Tech stocks are set to drop for a second day today as indicated by the performance of E-mini futures of the Nasdaq 100 index, which are sliding 1.4% at 13,176.5 in early futures trading action.
Inflation concerns, an ongoing sectorial rotation, and an uptick in US Treasury yields may be responsible for the decline in the price of technological shares, with investors setting their eyes on consumer price index (CPI) data to be released tomorrow to determine if these fears are well founded.
Moreover, the federal government will also be auctioning $68 billion in long-term Treasury bonds on Tuesday and the results of the auctions could have an effect on both Treasury yields and tech stocks for that matter. In this regard, given the latest negative correlation between the two instruments, chances are that weaker-than-expected appetite for Treasury notes could cause a spike in yields and a subsequent prolonged drop in tech issues.
As of this morning, 10-year Treasury yields are advancing 1.1 basis points to 1.615% while they have gone up 4.7 basis points from their 1.568% low from last week.
The SPDR Technology Select Sector ETF (XLK) tells the story of how bad things have been for tech stocks in the past few days, with the fund declining 5.5% since making a double top on 26 April at $143.43 per share. So far this year, the fund is up 4.5%.
Meanwhile, the so-called FAANG stocks, an acronym that recollects the initials of the five of the largest tech issues in the US stock market including Facebook (FB), Netflix (NFLX), and Amazon (AMZN), have gone down 6.3% combined based on a hypothetical portfolio comprised of 20% each.
In contrast, virus-battered sectors of the markets including energy and financials have outpaced the gains of these former growth stocks, with the SPDR Energy Select Sector ETF (XLE) reporting a 43% advance while the SPDR Financials Select Sector ETF (XLF) is up 28.6% since the year started.
Why are tech stocks down?
According to data from Koyfin, analysts are expecting a strong jump in inflation rates by the end of April, with the annualized inflation forecasted to land at 3.6% while core inflation is estimated to end the past twelve months at 2.3%.
These estimates produce a general sense of uncertainty in regard to the actions that the Federal Reserve could take if inflation spins out of control, including an abrupt and earlier-than-expected rise in interest rates.
Such a situation could possibly trim the somehow lofty valuation multiples extended to tech firms lately as a result of the pandemic tailwind, while investors are also worried about how inflation could affect real earnings produced by companies that rely on subscription models and whose pricing power might not be strong enough to keep up with the deterioration in the dollar’s purchasing power.
Questioned about how investors should respond to this downtick in tech issues, Neal Shearing, chief economist for Capital Economics, responded as follows: “I’m still very much of the mind that we’re in the very early stages of this cycle”.
He added: “This cycle’s going to play out over a long period of time. The Fed’s not going to be raising rates and inverting the yield curve for years to come. And so inflation that’s likely to emerge in the summer could create what we’d call a so-called ‘freak-out’ moment in the market, but would represent a buying opportunity”.

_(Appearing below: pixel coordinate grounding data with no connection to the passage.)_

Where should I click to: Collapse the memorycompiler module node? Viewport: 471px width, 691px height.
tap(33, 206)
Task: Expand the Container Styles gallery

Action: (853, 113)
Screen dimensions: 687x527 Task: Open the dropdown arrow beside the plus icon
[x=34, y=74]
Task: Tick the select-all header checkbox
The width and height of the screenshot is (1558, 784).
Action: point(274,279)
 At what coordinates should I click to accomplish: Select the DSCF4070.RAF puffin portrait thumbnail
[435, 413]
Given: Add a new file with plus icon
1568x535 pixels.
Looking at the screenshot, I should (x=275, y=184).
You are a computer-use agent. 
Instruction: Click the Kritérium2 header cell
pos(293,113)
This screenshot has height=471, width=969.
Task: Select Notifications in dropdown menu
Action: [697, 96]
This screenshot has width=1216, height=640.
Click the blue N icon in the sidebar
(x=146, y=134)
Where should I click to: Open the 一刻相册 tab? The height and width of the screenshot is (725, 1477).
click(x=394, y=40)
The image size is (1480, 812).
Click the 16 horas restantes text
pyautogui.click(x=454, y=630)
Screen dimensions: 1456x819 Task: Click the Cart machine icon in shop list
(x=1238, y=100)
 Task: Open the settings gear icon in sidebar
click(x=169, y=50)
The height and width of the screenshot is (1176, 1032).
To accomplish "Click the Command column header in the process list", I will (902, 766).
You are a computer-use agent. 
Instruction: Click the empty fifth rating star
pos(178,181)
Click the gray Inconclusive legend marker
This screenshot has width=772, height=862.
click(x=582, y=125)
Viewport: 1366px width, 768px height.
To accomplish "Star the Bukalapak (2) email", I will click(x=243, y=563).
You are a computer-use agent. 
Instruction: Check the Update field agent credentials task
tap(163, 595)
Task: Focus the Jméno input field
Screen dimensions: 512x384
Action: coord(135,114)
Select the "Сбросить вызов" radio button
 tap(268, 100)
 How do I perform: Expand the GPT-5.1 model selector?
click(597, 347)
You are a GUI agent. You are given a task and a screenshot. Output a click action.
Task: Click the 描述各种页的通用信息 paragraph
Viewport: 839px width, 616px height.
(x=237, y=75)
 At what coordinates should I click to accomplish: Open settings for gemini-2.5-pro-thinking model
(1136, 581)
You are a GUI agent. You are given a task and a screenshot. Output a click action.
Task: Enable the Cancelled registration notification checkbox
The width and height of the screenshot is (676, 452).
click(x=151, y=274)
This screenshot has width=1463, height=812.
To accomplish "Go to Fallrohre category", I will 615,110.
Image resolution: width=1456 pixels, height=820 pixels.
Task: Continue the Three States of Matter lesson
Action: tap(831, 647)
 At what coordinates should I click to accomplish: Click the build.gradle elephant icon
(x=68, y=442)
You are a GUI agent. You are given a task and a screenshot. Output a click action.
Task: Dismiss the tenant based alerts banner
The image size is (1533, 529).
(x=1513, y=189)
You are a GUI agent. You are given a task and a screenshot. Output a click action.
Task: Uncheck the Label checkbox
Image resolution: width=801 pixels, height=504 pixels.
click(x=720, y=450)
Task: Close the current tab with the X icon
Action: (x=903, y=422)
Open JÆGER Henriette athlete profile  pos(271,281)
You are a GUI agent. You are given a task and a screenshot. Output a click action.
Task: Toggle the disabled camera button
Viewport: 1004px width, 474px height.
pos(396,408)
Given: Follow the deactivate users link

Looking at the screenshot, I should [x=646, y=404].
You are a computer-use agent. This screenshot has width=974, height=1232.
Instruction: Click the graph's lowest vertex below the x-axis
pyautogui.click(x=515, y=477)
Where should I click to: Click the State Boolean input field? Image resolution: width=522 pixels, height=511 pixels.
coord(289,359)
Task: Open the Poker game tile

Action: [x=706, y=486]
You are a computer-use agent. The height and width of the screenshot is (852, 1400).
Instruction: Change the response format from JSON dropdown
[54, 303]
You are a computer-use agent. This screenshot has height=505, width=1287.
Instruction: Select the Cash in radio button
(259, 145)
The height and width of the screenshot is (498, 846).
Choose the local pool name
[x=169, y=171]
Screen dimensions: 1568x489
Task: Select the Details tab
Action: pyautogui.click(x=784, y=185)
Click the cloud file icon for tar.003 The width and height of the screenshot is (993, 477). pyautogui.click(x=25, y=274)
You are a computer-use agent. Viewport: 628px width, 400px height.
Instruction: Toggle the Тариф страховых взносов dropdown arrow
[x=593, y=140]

What’s next for tech stocks?
A closer look at the price action in the front-month futures contract of the tech-heavy Nasdaq 100 index shows us that intraday lows from last week have already been broken along with the index’s short-term moving averages.
These two breaks are quite important as they are signaling that we are probably due for a prolonged downtick. Now, based on the chart, the next support to watch is found at 12,600, which coincides with a 10% correction of the index’s all-time high of 14,050.
If the price holds and bounces off that level, this would be just a temporary – and possibly healthy – correction and investors could take advantage of it to average down their cost basis or to snap a few shares of their favorite companies at a lower price.
However, if the drop goes beyond the 12,200 level, there could be a fundamental weakness that has not been fully identified just yet. In that case, the index could go much lower but that is a scenario that remains unlikely in the absence of tangible evidence that supports it.